第2回 Studio Oneにおける
METAFIVE「Luv U Tokio」制作方法
先月は、Studio One(以降S1)の導入のきっかけや全体的な活用方法についてお話ししましたが、今回は実際の曲作りをS1でどのように行っているかを解説していきたいと思います。曲はMETAFIVEの「Luv U Tokio」。この曲はTOWA TEIさんから“リード曲をよろしく!”という依頼を受け、ゼロからS1で作った曲です。
打ち込みやエディットがやりやすく
積極的にオートメーションを書くように
僕が作曲する際のスタートは、S1を立ち上げるところから始まります。テンプレートとして、前回話したNATIVE INSTRUMENTS BatteryやUVIなどのソフト・シンセが立ち上がるのですが、僕は大体リズムから作ることが多いです。Batteryには自分のオリジナル・サンプルのライブラリーがあって、その中の音でリズム・パターンを決めます。パターンが決まれループさせながらコード楽器を入れたり、シーケンス・パターンを作ったりして、アレンジを導き出すというスタイルが多いです。「Luv U Tokio」もそのやり方で、最初はリズムから作りました。
リズムの打ち込み方は、MIDIキーボードでリアルタイムに弾いて、それを整えるというやり方です。特別なことは何もしていません。また前回お話ししましたが、クオンタイズはだいたい16分符のジャストにして、ベロシティは打ち込んだままにしておくことが多いですね。リズムで大事なのは音色だと思っていて、僕は普段から良い音があったら自分のライブラリーにためておいて、それを使っているんです。昔のサンプリングCDやレコード、アナログ・シンセで作ったもの、古くは高校生のときにサンプリングしたスネアの音とかもあるんです。またS1付属のドラム・サンプラーImpactにも良い音色が入っているので、そこから採用することもあります。

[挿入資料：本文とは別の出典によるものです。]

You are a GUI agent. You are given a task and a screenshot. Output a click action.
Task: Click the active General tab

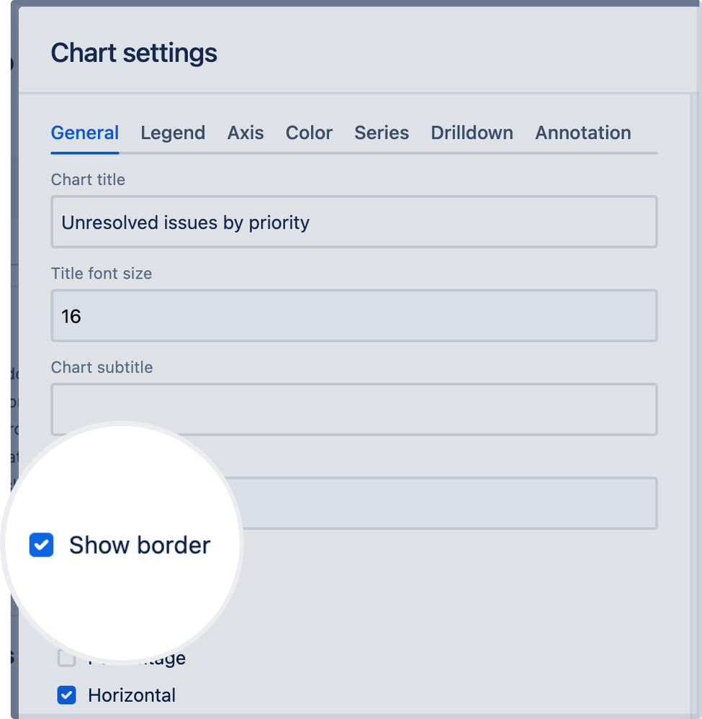tap(84, 132)
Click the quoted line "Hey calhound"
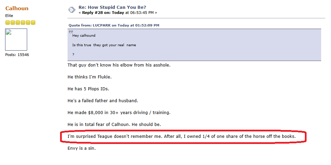The image size is (331, 165). 84,35
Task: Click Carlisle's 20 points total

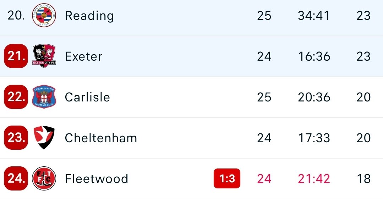Action: click(363, 97)
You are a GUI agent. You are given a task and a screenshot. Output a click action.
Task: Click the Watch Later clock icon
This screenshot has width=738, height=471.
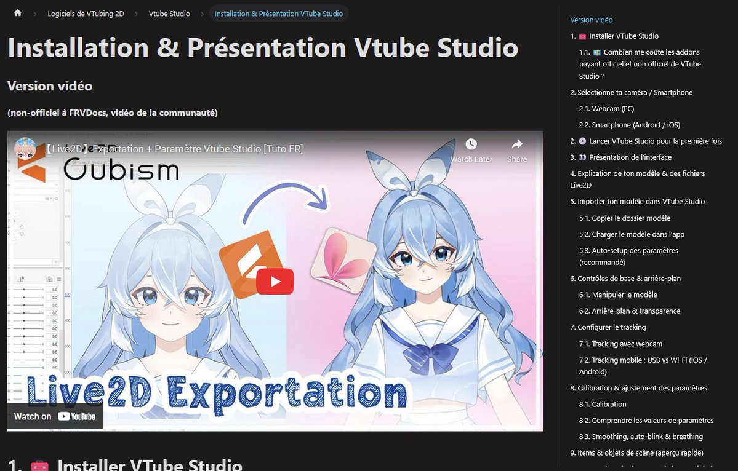[471, 144]
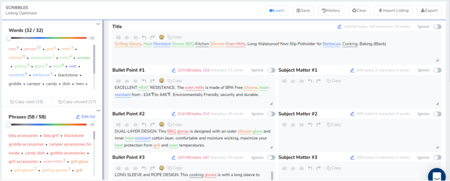Screen dimensions: 450x181
Task: Click the Words color gradient slider handle
Action: coord(9,38)
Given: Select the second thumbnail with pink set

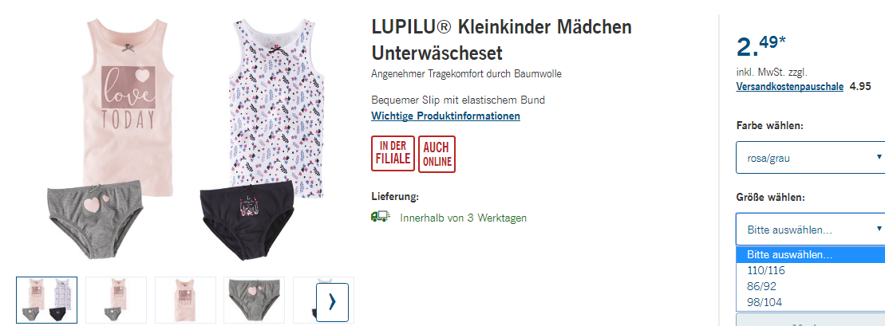Looking at the screenshot, I should [116, 300].
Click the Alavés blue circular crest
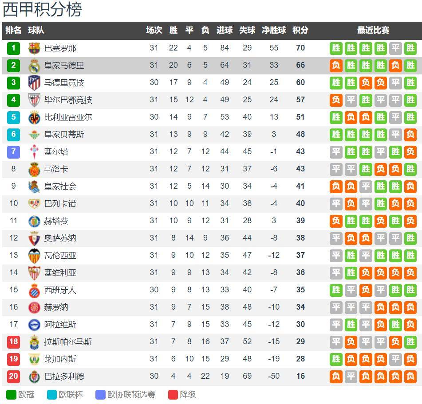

「Luv U Tokio」はリズムができたあとに、コードを打ち込みました。ここで活躍したのはNote FXのChorderです。

僕は自分で手弾きする場合は3和音くらいのシンプルなコードになりがちなんですが、Choderを使って4和音以上の、ちょっとおしゃれなコードの積みを作ることができました。Choderが無かったらこの曲のコードも3和音のシンプルなものになっていたでしょう。また、このNote FXに入っているArpeggiatorも重宝しています。

曲の雰囲気をイメージするために鳴らしてみることが結構あるんです。あと音作りに活用しているのがMulti Instrument。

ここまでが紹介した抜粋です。